> _FRAGMENTO DE PÁGINA_:
Iba a abandonar por unos meses la Digital Concert Hall de la Filarmónica de Berlín, pero el cobro del recibo se me ha adelantado a mi intento de darme de baja. No importa: aprovecho para ver dos vídeos que me interesaban con sendos ancianos dirigiendo Brucker: Haitink enfrentándose a la Sinfonía nº 7 y Mehta encargándose de la Sinfonía nº 8.
El primero de esos conciertos corresponde a mayo de 2019. A sus noventa años de edad, Bernard Haitink se despede de la Berliner Philarmoniker con una Séptima de absoluta perfección dentro de su enfoque marcadamente apolíneo. Nadie puede esperar, por ende, grandes claroscuros dramáticos, tensiones extremas, sonoridades escarpadas ni éxtasis visionarios. Es la suya una lectura clásica en el mejor de los sentidos, equilibrada en la expresión, concentradísima en el fraseo, materializada con una belleza sonora que, siendo difícilmente superable, no ofrece la menor concesión al narcicismo ni a la opulencia, revestida de un sereno carácter contemplativo y dicha desde más allá del bien y del mal. Es decir, justo desde el lugar en el que se sitúa quien ya lo ha dicho y vivido todo en el mundo musical. Habrá quien eche de menos mayor emotividad e incandescencia –el sublime tema lírico del Adagio podría estar bastante más paladeado–, pero no por ello se puede calificar a esta interpretación de superficial. Lo que tenemos es aquí es Bruckner en su más ortodoxa sonoridad y en su incuestionable esencia. La orquesta está formidable, aunque el maestro holandés no solo no subraya su personalidad –estamos en el polo opuesto a un Karajan o un Barenboim, por ejemplo–, sino que opta por hacerla sonar con una ligereza bien entendida –nada que ver con las insoportables ingravideces de un Abbado o un Petrenko– diríase que camerística, aun sin renunciar al componente organístico, “catedralicio” de esta música: la cuerda grave y los metales de la formación berlinesa, en conjunción con una batuta que levanta el edificio de manera modélica, hacen que el cuarto movimiento sea toda una experiencia.
Al 8 de noviembre de 2019 corresponde la Octava, concretamente a un concierto previo a una gira por Japón bajo la batuta de un Zubin Mehta de ochenta y cuatro años, recién salido de su lucha contra el cáncer, que llega al podio con bastón y tiene que dirigir sentado. El maestro indio ofrece una lectura globalmente con más oficio que inspiración, pero irreprochable en su idioma bruckneriano, trazada con absoluta perfección –el fraseo es por completo orgánico, las tensiones están planificadas de manera inmejorable y la concentración se mantiene en todo momento– y planteada desde un perfecto equilibrio entre lo lírico y lo dramático, lo contemplativo y lo escarpado.

> _DATOS PROPORCIONADOS_:
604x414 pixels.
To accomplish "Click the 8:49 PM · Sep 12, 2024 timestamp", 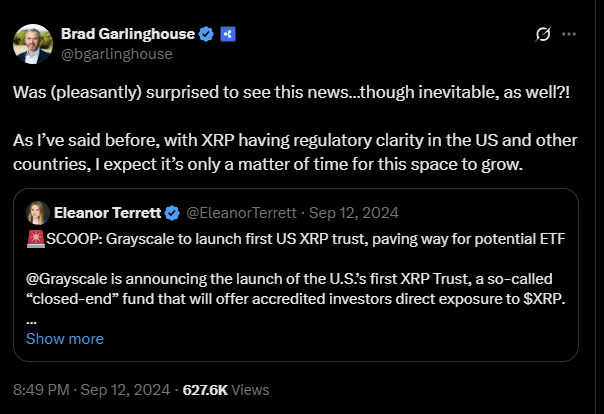I will [92, 390].
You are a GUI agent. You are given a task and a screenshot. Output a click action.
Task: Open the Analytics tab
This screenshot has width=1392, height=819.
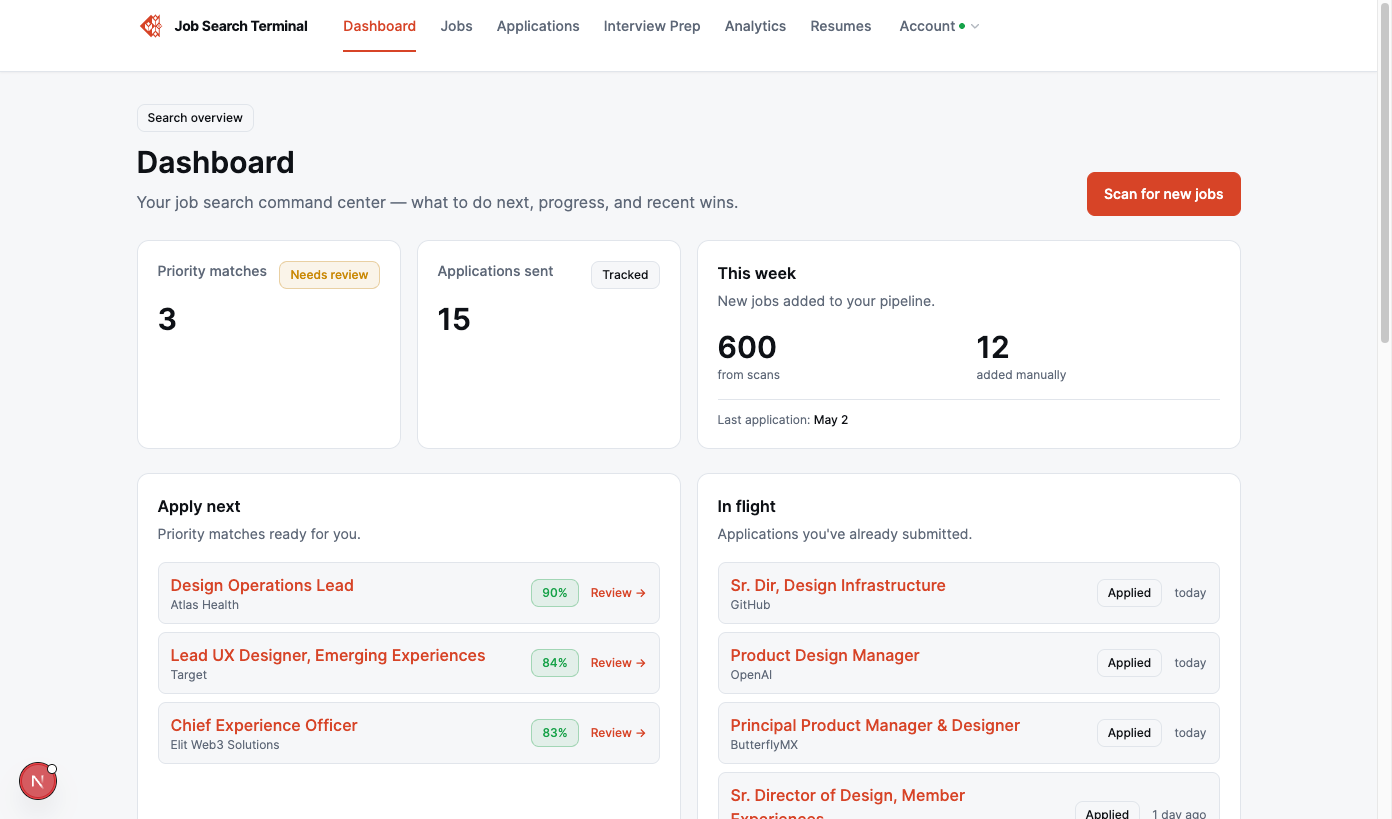click(755, 26)
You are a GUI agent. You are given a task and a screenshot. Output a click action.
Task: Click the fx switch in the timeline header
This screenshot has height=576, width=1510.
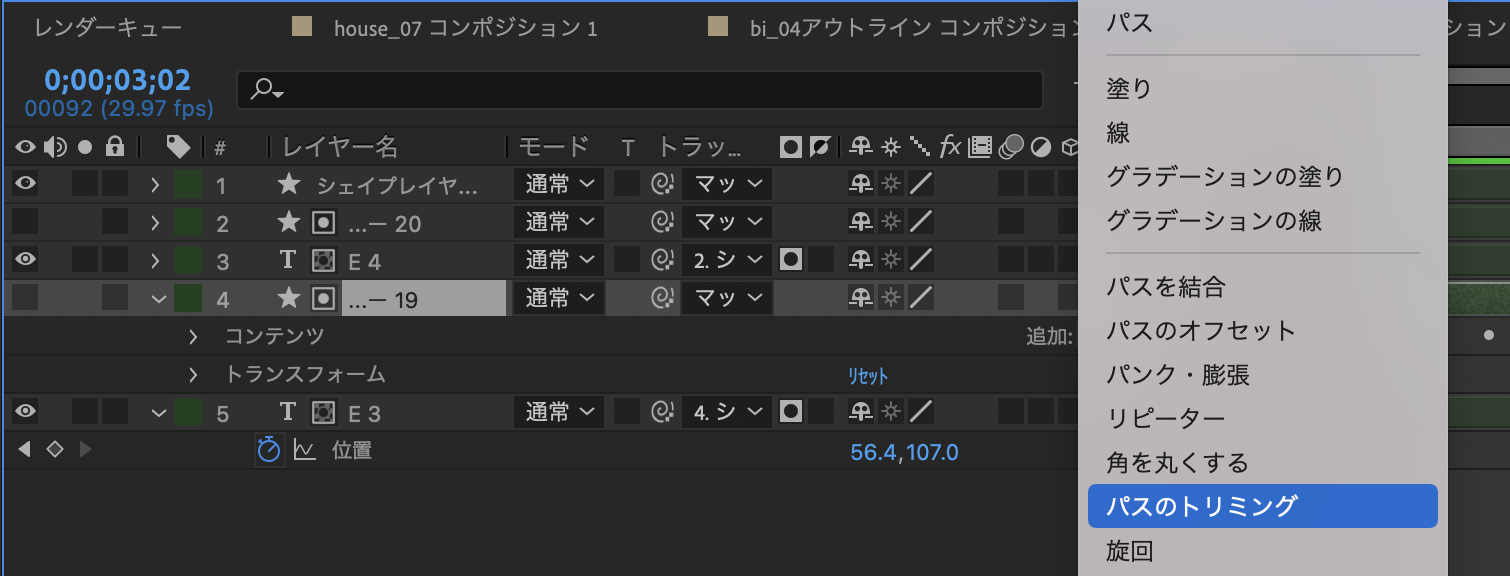tap(950, 147)
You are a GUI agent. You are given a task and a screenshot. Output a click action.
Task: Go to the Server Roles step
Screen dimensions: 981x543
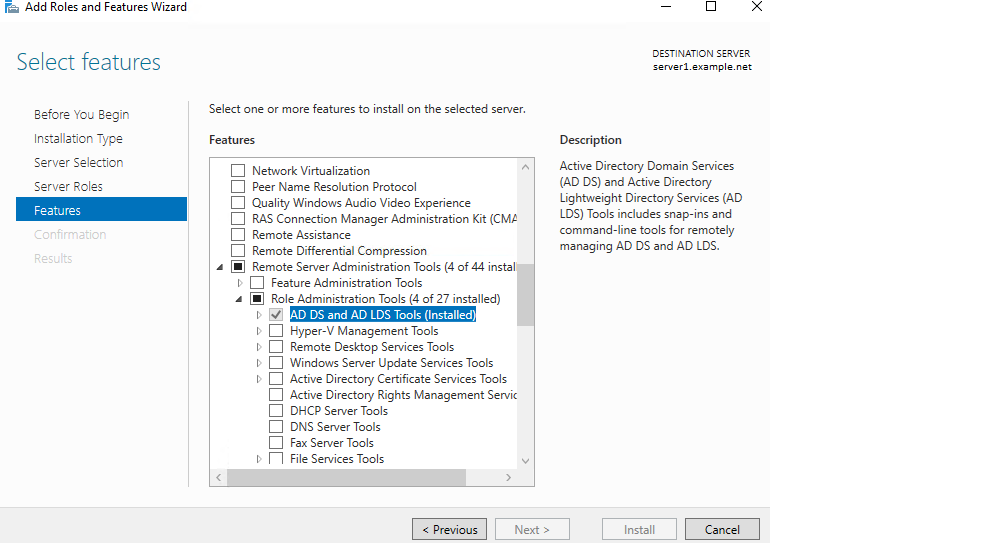pos(68,187)
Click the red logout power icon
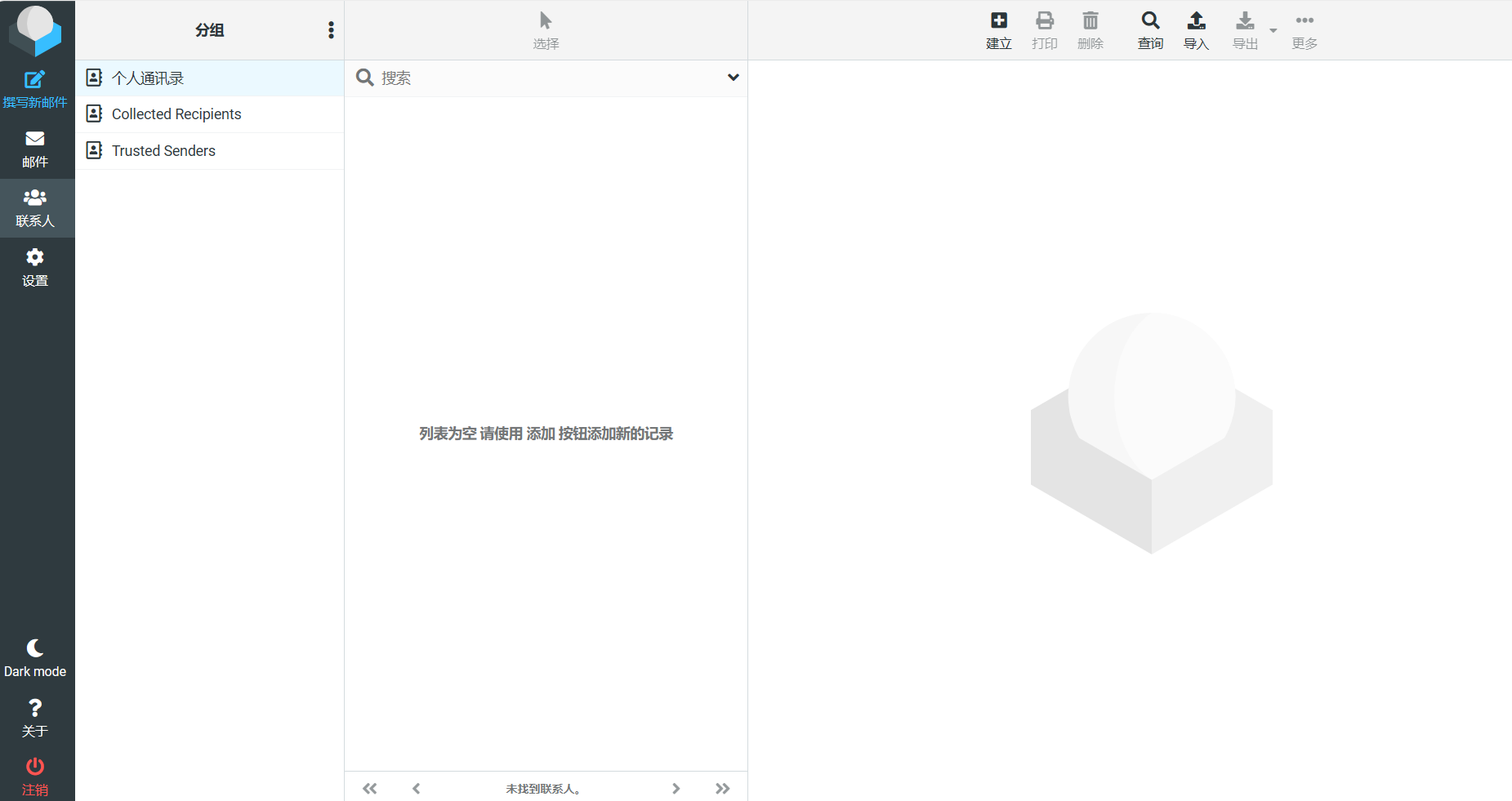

> _QUÉ HACER_:
Reproduce el fragmento de la reseña sobre Haitink y Mehta dirigiendo Bruckner que empieza en "Iba a abandonar" y termina en "Sinfonía nº 8.".

> _TU RESPUESTA_:
Iba a abandonar por unos meses la Digital Concert Hall de la Filarmónica de Berlín, pero el cobro del recibo se me ha adelantado a mi intento de darme de baja. No importa: aprovecho para ver dos vídeos que me interesaban con sendos ancianos dirigiendo Brucker: Haitink enfrentándose a la Sinfonía nº 7 y Mehta encargándose de la Sinfonía nº 8.